Exact dates vary, but most Hoosier K-12 students will begin school in eight or nine weeks. Yet students and parents seriously considering private school vouchers as an option will have difficulty planning for the school year because rules on how the voucher system works are still being drafted.
Those parents and students – not to mention officials from both private and public schools – can do nothing but wait for instructions on where and how to apply for vouchers. Then after applying, there will be another wait to find out which students will get the vouchers.
They can all thank the Indiana General Assembly, which has long had a habit of passing laws without proper consideration of the practicalities of executing them and how people affected can plan for changes.
And the voucher law will be more difficult than many other laws.
Legislators did – rightly – limit vouchers to 7,500 students in 2011-12 and 15,000 in 2012-13.
That will help to alleviate the financial effect on public schools and provide something of a transition period before vouchers become unlimited in 2013-14. But it also means that in addition to planning for the voucher program – enough of a task as it is – the Indiana Department of Education must find a fair method of deciding which students get the limited number of vouchers.
Lawmakers did address this, partially, in the voucher law with this language: If the number of applicants for enrollment in an eligible school under a choice scholarship (voucher) exceeds the number of choice scholarships available to the eligible school, the eligible school must draw at random in a public meeting the applications of applicants who are entitled to a choice scholarship from among the applicants who meet the requirements for admission to the eligible school.

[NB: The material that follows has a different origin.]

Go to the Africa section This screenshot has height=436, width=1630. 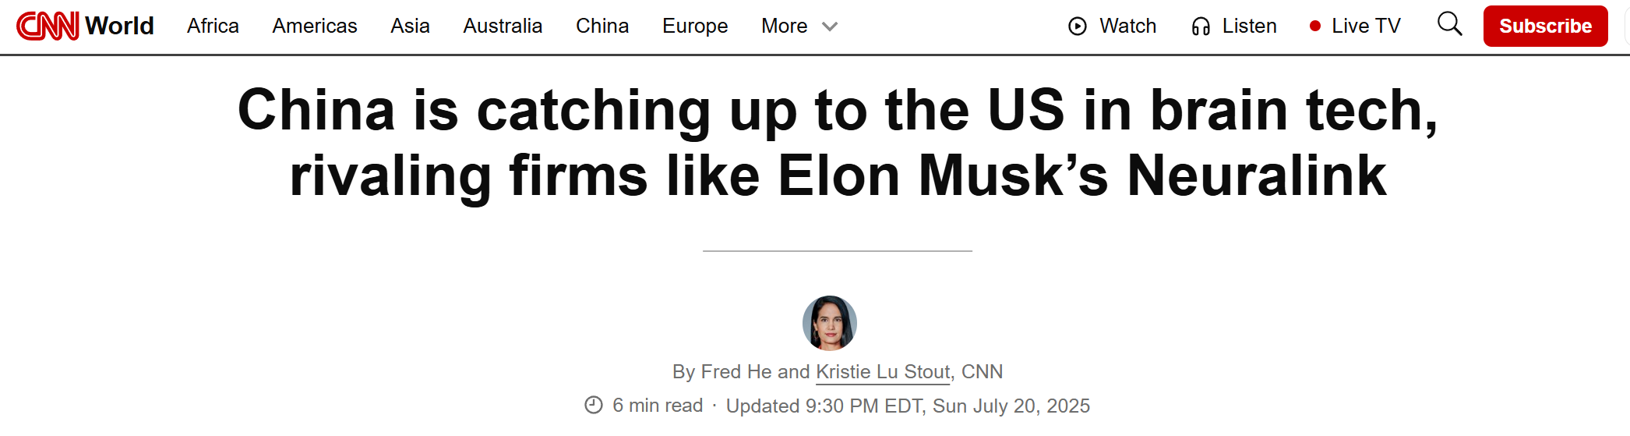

But it says nothing about how state education officials will decide how many choice scholarships will be available to each eligible school.
Will it be prorated based on the number of applications? Will it differ by city and county?
So parents are left to wonder: Will my child be accepted? Will that school have buses? If so, where will she be picked up? If not, how will I get her there? Parents know the list goes on.
Private school officials also need to plan. Will there be two more students this fall or 20? Will they be concentrated in certain grades? Will we need to hire new teachers?
Public school officials also will not know how many students they may lose this fall, affecting staffing and budgets.
This is nothing new for the General Assembly. In the years surrounding the turn of the millennium, lawmakers made numerous changes – some dramatic – in property taxes practically every year. Local officials had to make massive changes on the eve – or even in the middle – of the taxing process.
As a result, the due date for property tax bills changed annually. This despite the fact that one of the most despised elements of property tax bills at the time was their uncertainty due to wild fluctuations from year to year.
The majority of lawmakers didnt show much empathy, either, for Hoosiers who rely on Planned Parenthood for some types of health care. Their bill defunding Planned Parenthood was deemed an emergency and took effect immediately.
Like the Planned Parenthood bill, the voucher law was a highly charged political issue that Republicans were eager to enact and take effect – no matter how hard the take effect part.
Whether or not you agree with vouchers, lawmakers could easily have waited a year for them to take effect, giving everyone time to plan properly.